WHAT IS EXPECTED. Please read the records below and return each line holding the string "favorites".

DATA EXCERPTS.

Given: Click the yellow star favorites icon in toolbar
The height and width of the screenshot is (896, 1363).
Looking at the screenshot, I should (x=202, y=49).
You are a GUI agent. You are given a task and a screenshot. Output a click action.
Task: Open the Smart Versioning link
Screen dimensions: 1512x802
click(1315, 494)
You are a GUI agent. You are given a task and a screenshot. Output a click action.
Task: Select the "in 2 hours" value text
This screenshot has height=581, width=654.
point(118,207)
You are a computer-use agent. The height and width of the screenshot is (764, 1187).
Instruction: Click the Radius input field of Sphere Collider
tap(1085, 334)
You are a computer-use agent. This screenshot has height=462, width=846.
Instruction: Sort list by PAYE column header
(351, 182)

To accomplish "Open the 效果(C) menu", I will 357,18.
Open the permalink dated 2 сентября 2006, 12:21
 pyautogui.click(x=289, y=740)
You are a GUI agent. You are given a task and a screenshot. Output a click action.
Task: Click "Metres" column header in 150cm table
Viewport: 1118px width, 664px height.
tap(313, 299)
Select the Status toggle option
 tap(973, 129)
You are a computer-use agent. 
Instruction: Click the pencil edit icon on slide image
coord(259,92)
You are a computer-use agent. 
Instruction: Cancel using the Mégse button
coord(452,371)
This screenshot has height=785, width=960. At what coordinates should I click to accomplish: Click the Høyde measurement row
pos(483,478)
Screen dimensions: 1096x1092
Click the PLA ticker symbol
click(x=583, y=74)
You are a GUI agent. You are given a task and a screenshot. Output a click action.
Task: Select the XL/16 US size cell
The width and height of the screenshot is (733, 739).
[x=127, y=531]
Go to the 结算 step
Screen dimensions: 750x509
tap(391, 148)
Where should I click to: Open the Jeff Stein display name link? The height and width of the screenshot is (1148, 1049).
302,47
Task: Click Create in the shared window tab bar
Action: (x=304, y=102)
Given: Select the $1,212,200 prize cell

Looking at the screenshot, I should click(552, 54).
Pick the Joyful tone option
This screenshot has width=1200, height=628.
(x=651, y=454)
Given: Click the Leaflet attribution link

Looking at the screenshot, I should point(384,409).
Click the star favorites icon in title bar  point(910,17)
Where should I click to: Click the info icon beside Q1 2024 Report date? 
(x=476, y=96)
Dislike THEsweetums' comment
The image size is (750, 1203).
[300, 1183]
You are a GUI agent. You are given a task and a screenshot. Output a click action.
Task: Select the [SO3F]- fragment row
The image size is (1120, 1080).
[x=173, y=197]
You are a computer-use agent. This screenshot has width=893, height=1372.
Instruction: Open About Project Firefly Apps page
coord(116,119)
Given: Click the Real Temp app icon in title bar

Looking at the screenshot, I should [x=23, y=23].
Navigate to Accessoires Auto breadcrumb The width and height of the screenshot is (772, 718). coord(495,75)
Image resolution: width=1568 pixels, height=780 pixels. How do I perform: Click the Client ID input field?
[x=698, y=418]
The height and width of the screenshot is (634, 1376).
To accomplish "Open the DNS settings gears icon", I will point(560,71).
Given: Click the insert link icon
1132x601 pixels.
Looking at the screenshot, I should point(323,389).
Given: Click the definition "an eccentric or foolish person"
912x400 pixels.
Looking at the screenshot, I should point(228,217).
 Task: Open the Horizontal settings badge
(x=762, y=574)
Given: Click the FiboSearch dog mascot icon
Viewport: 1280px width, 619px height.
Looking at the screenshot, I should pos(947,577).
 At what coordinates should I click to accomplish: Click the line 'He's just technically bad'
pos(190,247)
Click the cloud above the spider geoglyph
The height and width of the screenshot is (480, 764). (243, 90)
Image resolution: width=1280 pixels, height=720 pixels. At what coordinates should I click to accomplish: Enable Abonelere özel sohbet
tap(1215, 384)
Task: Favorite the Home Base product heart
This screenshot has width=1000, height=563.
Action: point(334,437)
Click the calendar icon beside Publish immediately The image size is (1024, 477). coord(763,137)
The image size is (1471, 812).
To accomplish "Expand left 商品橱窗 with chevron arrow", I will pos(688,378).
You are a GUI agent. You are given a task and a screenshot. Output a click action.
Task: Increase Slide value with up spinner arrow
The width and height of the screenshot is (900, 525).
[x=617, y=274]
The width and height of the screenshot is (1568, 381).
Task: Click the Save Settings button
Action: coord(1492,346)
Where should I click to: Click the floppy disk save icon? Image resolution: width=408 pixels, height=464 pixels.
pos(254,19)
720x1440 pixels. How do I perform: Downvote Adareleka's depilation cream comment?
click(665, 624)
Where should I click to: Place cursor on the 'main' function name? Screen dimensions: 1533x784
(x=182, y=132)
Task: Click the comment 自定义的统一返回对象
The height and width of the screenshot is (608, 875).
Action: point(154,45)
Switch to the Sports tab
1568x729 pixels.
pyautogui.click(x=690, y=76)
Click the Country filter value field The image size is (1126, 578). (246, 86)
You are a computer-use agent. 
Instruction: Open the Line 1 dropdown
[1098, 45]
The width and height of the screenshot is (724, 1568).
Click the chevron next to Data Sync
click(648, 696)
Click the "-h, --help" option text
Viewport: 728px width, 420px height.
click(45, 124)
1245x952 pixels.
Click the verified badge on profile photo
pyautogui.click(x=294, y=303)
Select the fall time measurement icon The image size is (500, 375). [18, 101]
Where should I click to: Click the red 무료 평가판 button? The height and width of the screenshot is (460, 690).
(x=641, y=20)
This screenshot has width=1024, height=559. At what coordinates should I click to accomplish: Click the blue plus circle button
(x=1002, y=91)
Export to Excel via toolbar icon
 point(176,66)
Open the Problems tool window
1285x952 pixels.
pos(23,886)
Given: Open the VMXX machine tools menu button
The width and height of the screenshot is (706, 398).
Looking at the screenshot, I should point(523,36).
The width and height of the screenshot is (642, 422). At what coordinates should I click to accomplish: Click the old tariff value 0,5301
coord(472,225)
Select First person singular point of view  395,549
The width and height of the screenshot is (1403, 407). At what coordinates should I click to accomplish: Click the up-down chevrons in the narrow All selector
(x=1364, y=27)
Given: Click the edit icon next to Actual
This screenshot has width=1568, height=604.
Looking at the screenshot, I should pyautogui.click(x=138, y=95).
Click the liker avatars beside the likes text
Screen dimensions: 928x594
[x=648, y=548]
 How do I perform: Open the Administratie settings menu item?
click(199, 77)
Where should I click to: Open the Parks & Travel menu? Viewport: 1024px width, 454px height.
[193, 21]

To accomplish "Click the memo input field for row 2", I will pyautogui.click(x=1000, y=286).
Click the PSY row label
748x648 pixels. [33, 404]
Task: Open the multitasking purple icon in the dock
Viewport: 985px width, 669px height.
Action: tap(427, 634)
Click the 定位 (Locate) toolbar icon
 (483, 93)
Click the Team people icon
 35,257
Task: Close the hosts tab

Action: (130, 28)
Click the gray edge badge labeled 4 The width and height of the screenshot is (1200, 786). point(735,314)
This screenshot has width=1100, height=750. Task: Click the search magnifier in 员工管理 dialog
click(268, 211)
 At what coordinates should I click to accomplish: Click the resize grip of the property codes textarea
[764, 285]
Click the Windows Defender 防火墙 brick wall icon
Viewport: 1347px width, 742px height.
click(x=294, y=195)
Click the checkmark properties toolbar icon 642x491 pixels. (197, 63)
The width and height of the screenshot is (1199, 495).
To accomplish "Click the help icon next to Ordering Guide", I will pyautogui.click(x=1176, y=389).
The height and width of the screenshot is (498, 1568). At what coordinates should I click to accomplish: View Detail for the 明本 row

FINAL ANSWER.
Given: Click the yellow star favorites icon in toolbar
Click the star favorites icon in title bar  point(910,17)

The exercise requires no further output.